Active Learning for Cost-Sensitive Classification
Akshay Krishnamurthy, Alekh Agarwal, Tzu-Kuo Huang, Hal Daume III,, John Langford

TL;DR
This paper introduces COAL, an active learning algorithm for cost-sensitive multiclass classification that efficiently reduces labeling effort by selectively querying labels based on cost predictions, with proven guarantees and empirical success.
Contribution
The paper presents COAL, a novel active learning algorithm tailored for cost-sensitive classification that leverages regression to minimize label queries and optimize cost prediction accuracy.
Findings
COAL outperforms passive learning and baselines in reducing labeling effort.
The algorithm has strong theoretical guarantees for predictive performance.
Empirical results show significant cost savings on real-world datasets.
Abstract
We design an active learning algorithm for cost-sensitive multiclass classification: problems where different errors have different costs.
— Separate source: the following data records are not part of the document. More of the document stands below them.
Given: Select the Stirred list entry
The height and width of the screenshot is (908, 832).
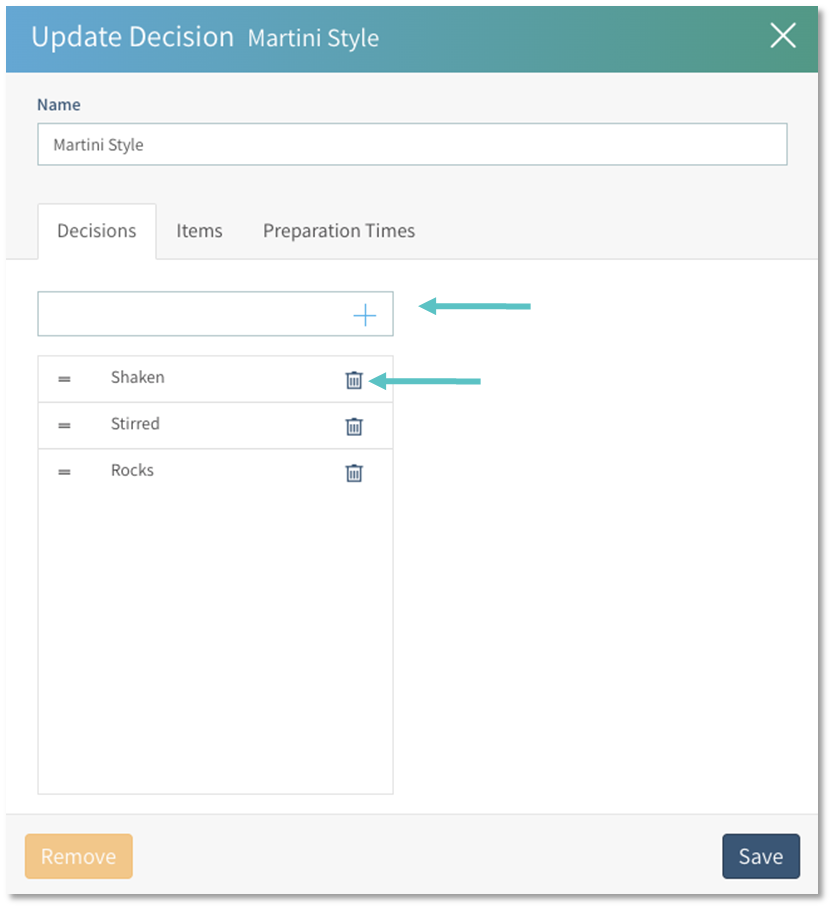Looking at the screenshot, I should click(x=134, y=424).
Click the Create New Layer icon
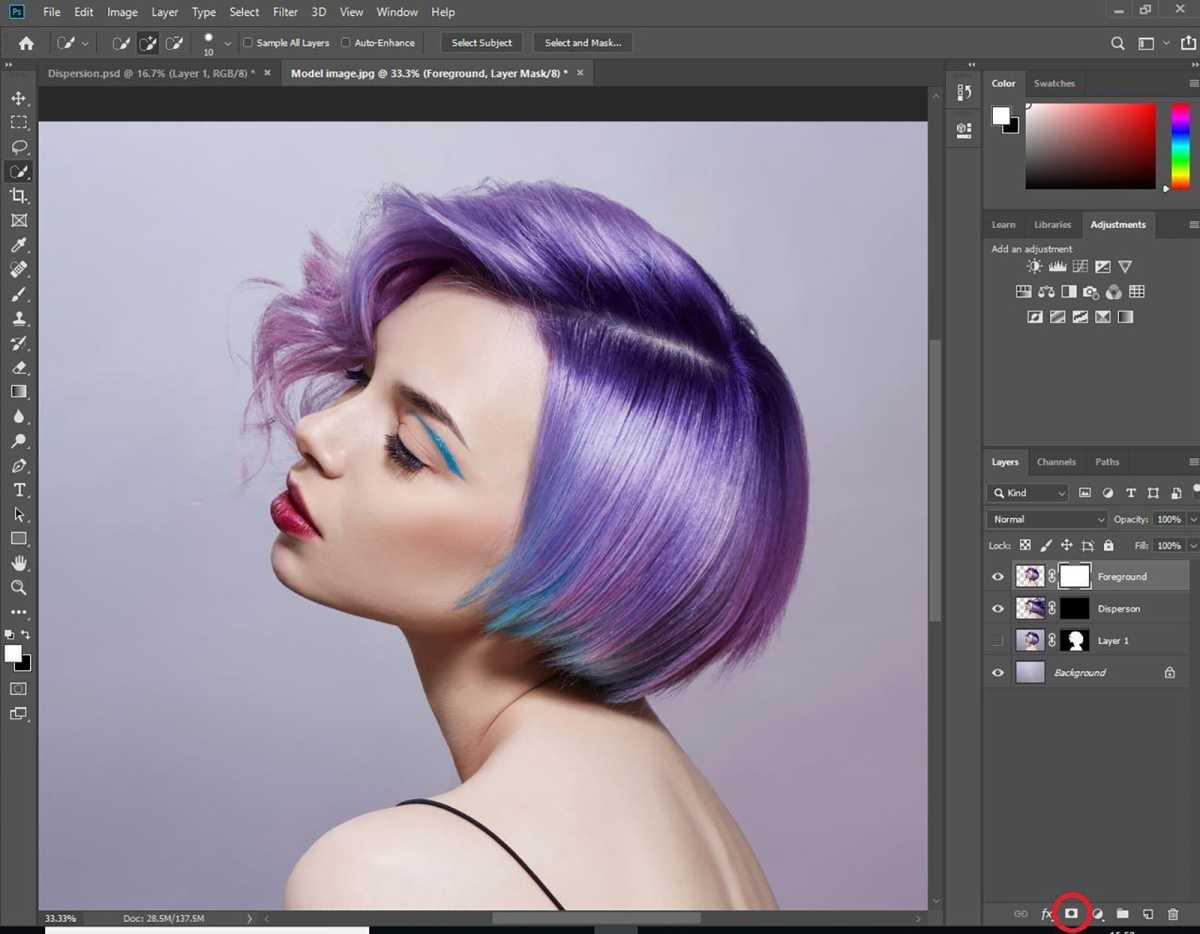Viewport: 1200px width, 934px height. [1148, 913]
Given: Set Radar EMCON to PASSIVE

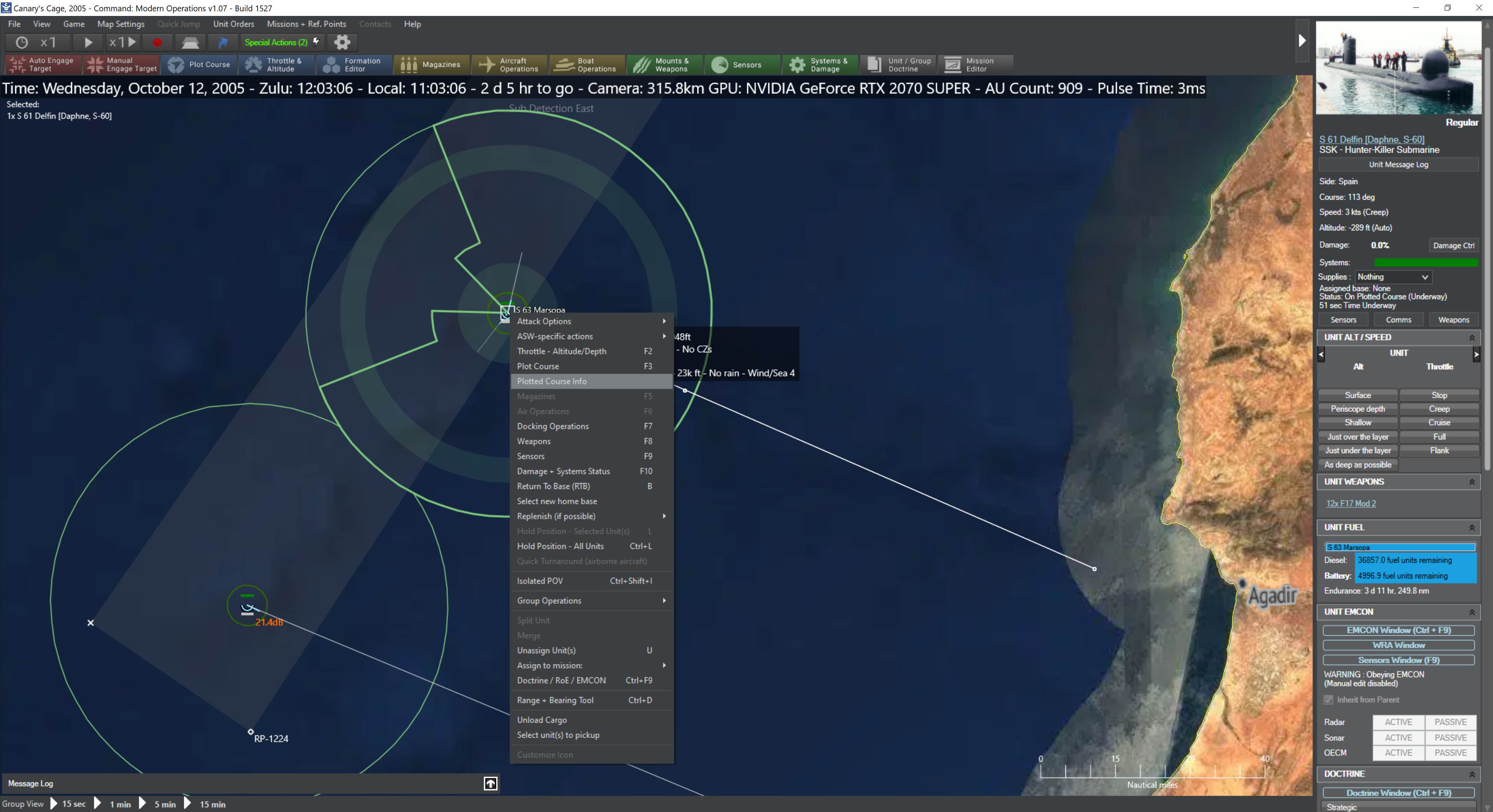Looking at the screenshot, I should pyautogui.click(x=1450, y=722).
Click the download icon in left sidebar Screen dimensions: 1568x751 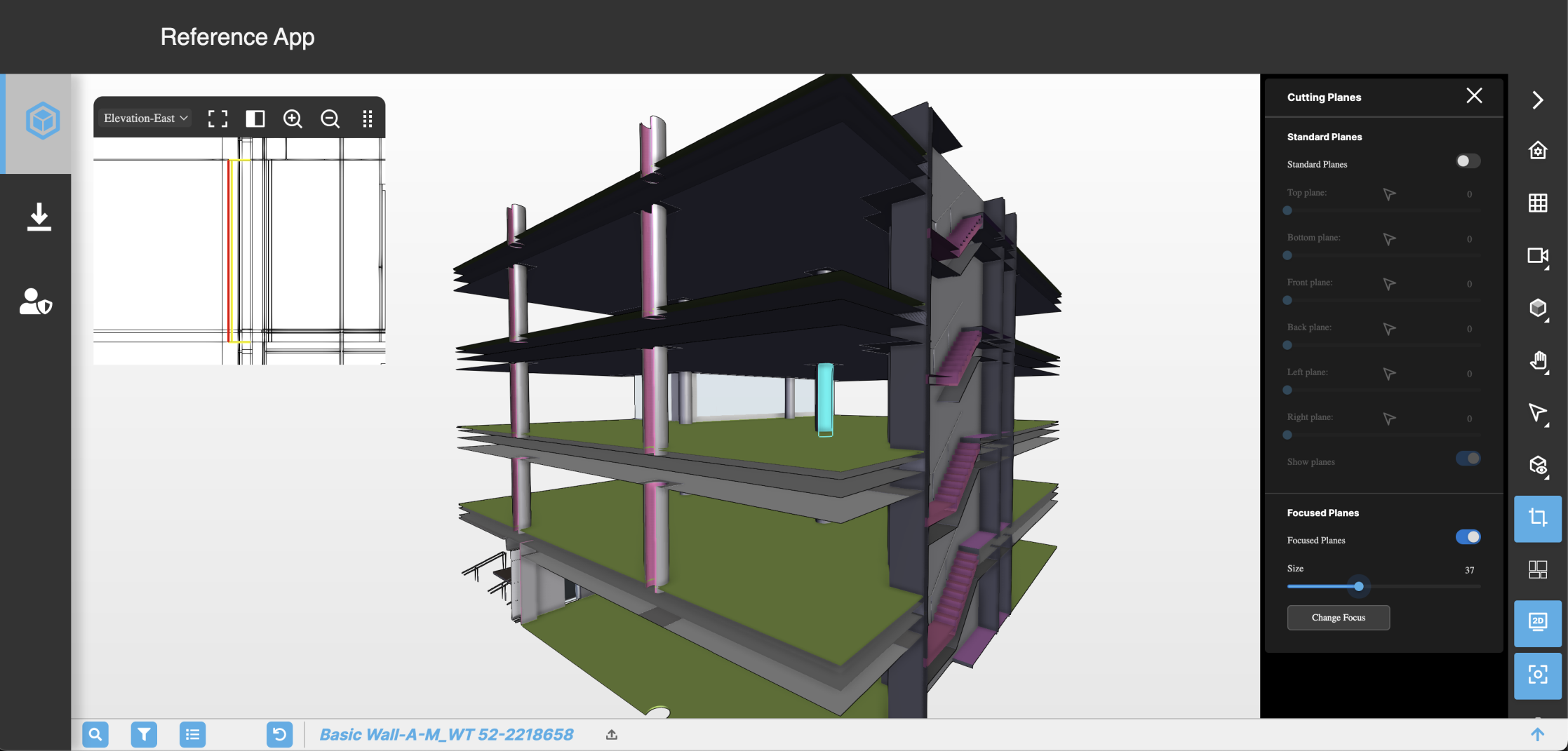point(39,217)
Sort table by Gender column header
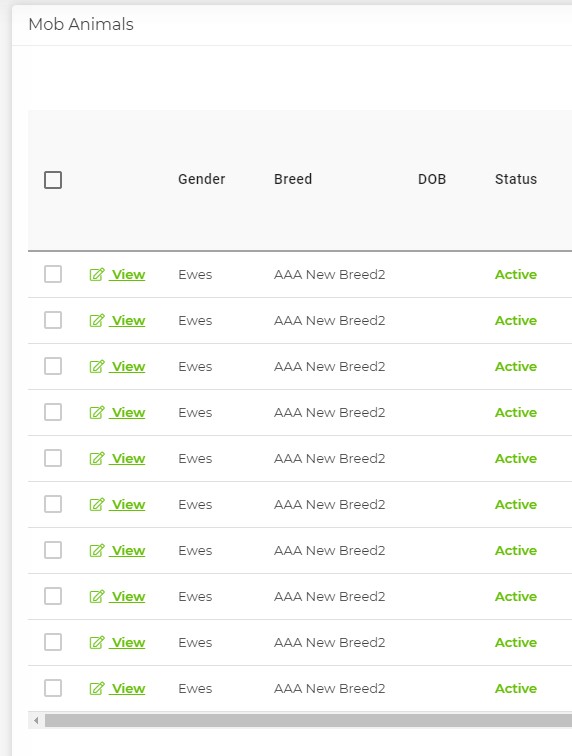 (202, 179)
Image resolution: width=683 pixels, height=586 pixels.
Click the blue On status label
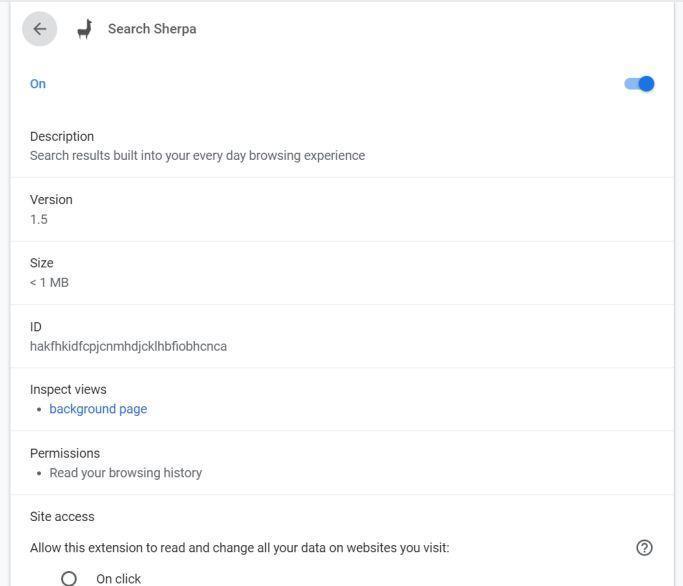[x=38, y=84]
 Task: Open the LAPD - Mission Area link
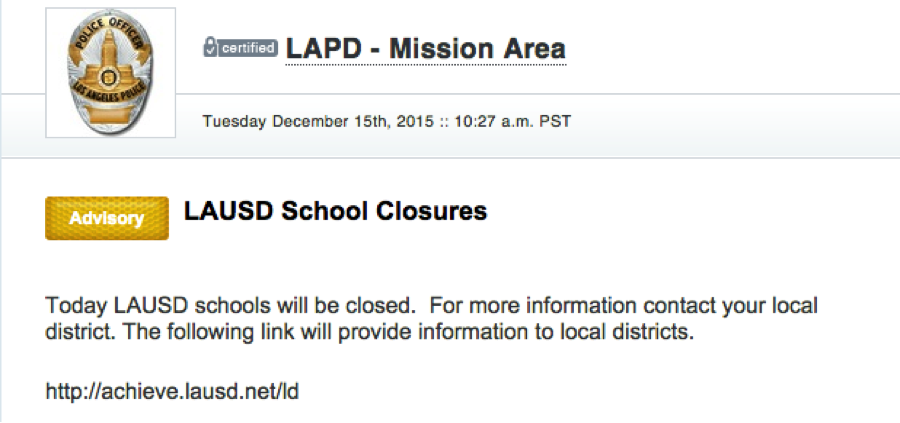coord(425,48)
Our algorithm, COAL, makes predictions by regressing to each label's cost and predicting the smallest. On a new example, it uses a set of regressors that perform well on past data to estimate possible costs for each label. It queries only the labels that could be the best, ignoring the sure losers. We prove COAL can be efficiently implemented for any regression family that admits squared loss optimization; it also enjoys strong guarantees with respect to predictive performance and labeling effort. We empirically compare COAL to passive learning and several active learning baselines, showing significant improvements in labeling effort and test cost on real-world datasets.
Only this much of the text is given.